FATHER founder of the company, son rich, and grandson poor” is Mexico’s powerful equivalent to Asia’s popular saying about family-owned businesses, “Wealth shall not last three generations.”
Citing an article penned by Lee Iwan, a leading business strategist in Mexico, he avers that the “founder works and builds a business; the son takes over and is poorly prepared to manage and make it grow but enjoys the wealth, and the grandson inherits a dead business and pronto, an empty bank account.”
I always reiterate that the first step towards governance is for family members to be cognizant of the major causes of the tension. Second, after identifying the source, the family with the assistance of a family business advisor, proactively work to ensure that adequate measures are adopted so that those conflicts do not spillover to the other circles (John Davis et. al.
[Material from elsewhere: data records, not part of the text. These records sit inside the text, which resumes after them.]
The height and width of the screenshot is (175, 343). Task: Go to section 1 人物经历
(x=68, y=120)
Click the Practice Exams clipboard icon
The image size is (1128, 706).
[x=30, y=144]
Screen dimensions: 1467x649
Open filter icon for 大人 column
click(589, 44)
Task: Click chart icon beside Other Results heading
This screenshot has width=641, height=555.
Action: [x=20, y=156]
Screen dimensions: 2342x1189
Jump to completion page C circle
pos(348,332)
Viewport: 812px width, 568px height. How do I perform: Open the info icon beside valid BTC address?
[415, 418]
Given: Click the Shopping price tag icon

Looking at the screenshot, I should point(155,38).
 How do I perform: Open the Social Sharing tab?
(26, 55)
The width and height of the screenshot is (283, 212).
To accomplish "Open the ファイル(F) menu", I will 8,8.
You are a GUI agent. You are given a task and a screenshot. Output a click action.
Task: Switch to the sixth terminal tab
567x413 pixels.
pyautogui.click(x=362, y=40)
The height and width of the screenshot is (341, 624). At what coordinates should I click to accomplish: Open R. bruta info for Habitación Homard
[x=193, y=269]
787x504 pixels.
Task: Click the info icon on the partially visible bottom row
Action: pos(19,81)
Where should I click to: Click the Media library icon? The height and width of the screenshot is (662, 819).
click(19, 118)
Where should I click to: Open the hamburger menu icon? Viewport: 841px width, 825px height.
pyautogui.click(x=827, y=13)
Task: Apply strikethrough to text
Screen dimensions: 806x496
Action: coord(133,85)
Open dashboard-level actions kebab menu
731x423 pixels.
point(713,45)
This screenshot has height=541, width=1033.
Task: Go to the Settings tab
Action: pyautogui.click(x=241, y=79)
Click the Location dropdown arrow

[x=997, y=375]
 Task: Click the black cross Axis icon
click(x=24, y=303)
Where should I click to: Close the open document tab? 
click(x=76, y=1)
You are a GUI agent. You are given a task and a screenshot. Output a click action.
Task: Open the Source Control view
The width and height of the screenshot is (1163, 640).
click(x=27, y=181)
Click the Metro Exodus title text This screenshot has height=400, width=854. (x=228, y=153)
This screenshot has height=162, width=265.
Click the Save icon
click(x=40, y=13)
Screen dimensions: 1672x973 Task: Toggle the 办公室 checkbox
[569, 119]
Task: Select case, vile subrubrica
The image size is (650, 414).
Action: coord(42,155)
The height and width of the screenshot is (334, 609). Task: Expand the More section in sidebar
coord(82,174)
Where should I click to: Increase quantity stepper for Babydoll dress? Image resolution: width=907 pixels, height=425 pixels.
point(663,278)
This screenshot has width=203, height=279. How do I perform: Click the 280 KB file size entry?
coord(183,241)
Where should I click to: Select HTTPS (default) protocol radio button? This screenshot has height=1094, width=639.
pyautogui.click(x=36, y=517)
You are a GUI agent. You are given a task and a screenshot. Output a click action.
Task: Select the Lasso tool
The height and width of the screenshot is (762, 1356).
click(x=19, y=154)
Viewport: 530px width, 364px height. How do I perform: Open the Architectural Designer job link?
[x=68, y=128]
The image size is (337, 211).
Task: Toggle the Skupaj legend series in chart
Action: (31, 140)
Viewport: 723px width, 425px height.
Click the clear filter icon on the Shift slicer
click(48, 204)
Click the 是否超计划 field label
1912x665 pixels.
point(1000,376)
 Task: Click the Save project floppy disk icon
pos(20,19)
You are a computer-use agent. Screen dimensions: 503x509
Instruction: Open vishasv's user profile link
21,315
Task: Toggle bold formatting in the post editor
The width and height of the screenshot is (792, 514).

Three Circle Model). Lastly, if there are differences, they must not be avoided. This will only postpone the issue and create bigger problems in the future.
I strongly encourage the patriarch/matriarch not to waste time in pursuing the governance process. Your action now can help your grandchildren avert not just going back to being part of the “poorhouse” but the ignominy of causing the demise of the family business during their watch.
But to be truthful and fair about the wealth dissipation issue as to which generation caused the demise of the business? The blame lies in the failure or inaction of the first and second generation to initiate governance and succession early.
When governance is initiated, natural tensions occur as they cannot be avoided. In fact, if there is no tension, it can mean that family members are passive, incompetent, either not thinking or trying to improve, or have no power to assert, all of which are equally red flags that a family business will not last.
With any multi-generational transition, you can anticipate tension. With more family members, you can expect more complex family issues emerging that will further exacerbate and breed more tension.
It is important that family business governance be set in motion, where rules and expectations are articulated and compliance integrated in the family ecosystem.
It is equally important to note that “every single-owner enterprise passed through various stages of transition and the process improvement is dispersed over time”.
But when issues that cause strain and conflict remain unsolved during the governance initiatives, you can expect many of these challenges to manifest and reappear when the second and subsequent generations enter the business.
In a Harvard Business Review article penned by noted family business professor, Dr. John Davies, he adeptly highlights three components of family governance:
a. Periodic assemblies of the family
b. Family council meetings for those families that benefit from a representative group of their members doing planning, creating policies, and strengthening business-family communication and bond
c. A family constitution—the family’s policies and guiding vision and values that regulate members’ relationship with the business.
He further points out that for governance to be effective, there should be a working family assembly and family council that focuses on the roles and responsibilities of family members. He outlines the critical areas:
Clarity on family member roles and rights.
Actions of family members, family employees, and family owners to act responsibly toward the business and the family.
Regulate appropriate family and owner inclusion in business discussions.